Friday, Oct. 20, 2006 | 8:01 a.m.
Pride Fighting Championships mixed martial arts card featuring 2004 Grand Prix champion Fedor Emelianenko vs. former Olympic wrestler Mark Coleman in the main event
6 p.m. Saturday at the Thomas & Mack Center
$50 to $700, pridefc.com or (866) 873-4448
Don't call it "ultimate fighting." It's "mixed martial arts." A recent Forbes magazine article quoted one insider as saying the Ultimate Fighting Championship has become the "Kleenex" of mixed martial arts, a brand so successful it has become shorthand for the actual product. Certainly that's true in Las Vegas, the UFC's home base. Pride, a competing organization founded in 1997 and based in Tokyo, has chosen the Thomas & Mack Center for its first appearance in the United States.
For Ed Fishman, the president of Pride USA, Saturday's fight card is the culmination of three years of working to bring a Pride event to the United States. Fishman knew he wanted to put on a show here after attending his first Pride card three years ago in Tokyo, as a guest of a Chinese politician. "And it had to be Las Vegas. There was nowhere else," Fishman said. "We are the entertainment capital of the world, and Pride gives you the best mix of production values, entertainment and fighting. It was a natural fit."

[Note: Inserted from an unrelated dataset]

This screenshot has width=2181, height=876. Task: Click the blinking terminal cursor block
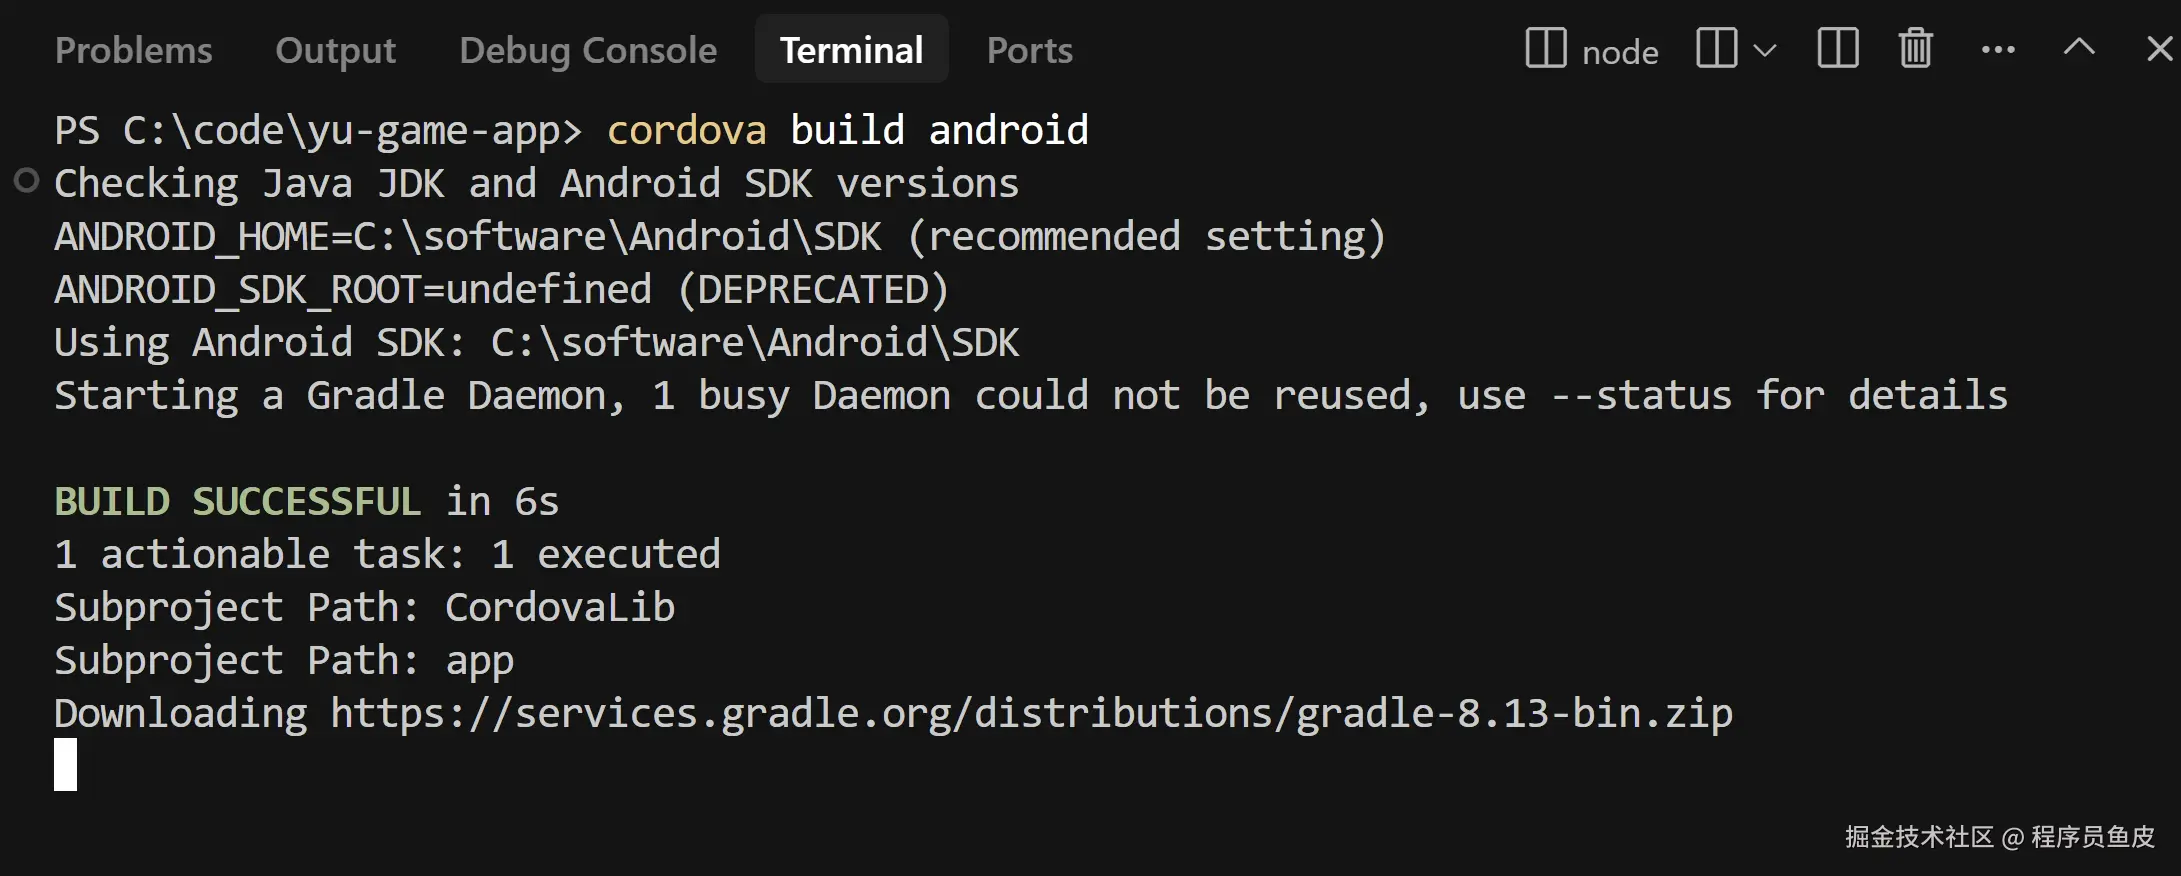pos(65,765)
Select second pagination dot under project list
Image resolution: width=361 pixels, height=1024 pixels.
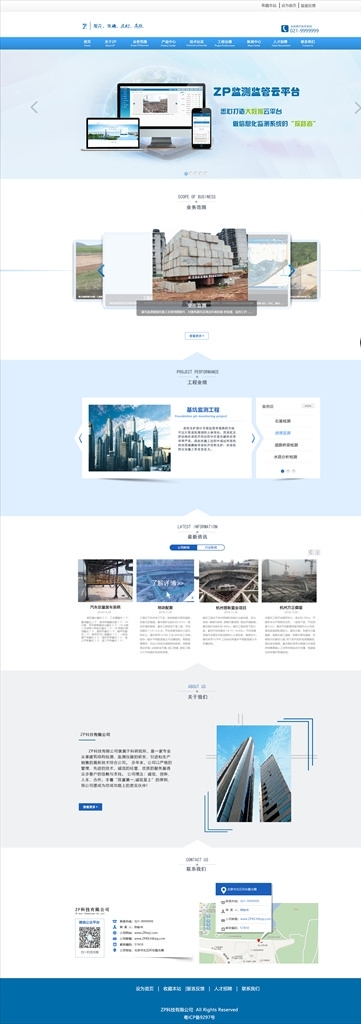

Saturday's heavyweight headliner pits Emelianenko, a Russian sambo /judo specialist, against Mark Coleman, a 1992 U.S. Olympian and former national wrestling champion at Ohio State. Another heavyweight, former pro boxing novelty act Eric "Butterbean" Esch, faces kickboxing star "Super Samoan" Mark Hunt. In other featured bouts, former UFC champion Josh Barnett meets Polish judo expert Pawel Nastula; and Vitor Belfort puts his Brazilian jiu-jitsu skills to the test against former Olympic wrestler Dan Henderson. Barnett took a shot at his former organization when asked this week if he'd ever challenge a UFC champ. "You're bringing me down a level, man," he said. "Sometimes I forget there is a heavyweight division in the UFC."
Big fan base
Pride, which like other mixed martial arts competitions allows various forms of combat fighting (kickboxing, wrestling, judo, jiu-jitsu, etc.) inside the ropes, commands a loyal following in Japan. A Pride card in 2002 drew a record 91,107 fans to Tokyo National Stadium. The circuit's fights have been available in North America on pay-per-view since 2000. Saturday night's show at the Thomas & Mack - which promises to feature Pride's signature "awe-inspiring special effects and pyrotechnics" as a prelude to the action in the ring - is expected to draw about 10,000. (About 5,000 seats have been taken out of circulation to make way for the show's elaborate stage set.)
What, him worry?
Ultimate Fighting Championship president Dana White downplayed the competition's attempt to make inroads in his back yard. "I'm going to go and watch it," White said. "I'm not going to counter it. There're shows popping up all over the place, and the more shows there are out there, the more opportunity younger guys get to fight. We can't have everybody, even though I want them all. There's going to be other promotions, and it's good for the sport. It's good for me."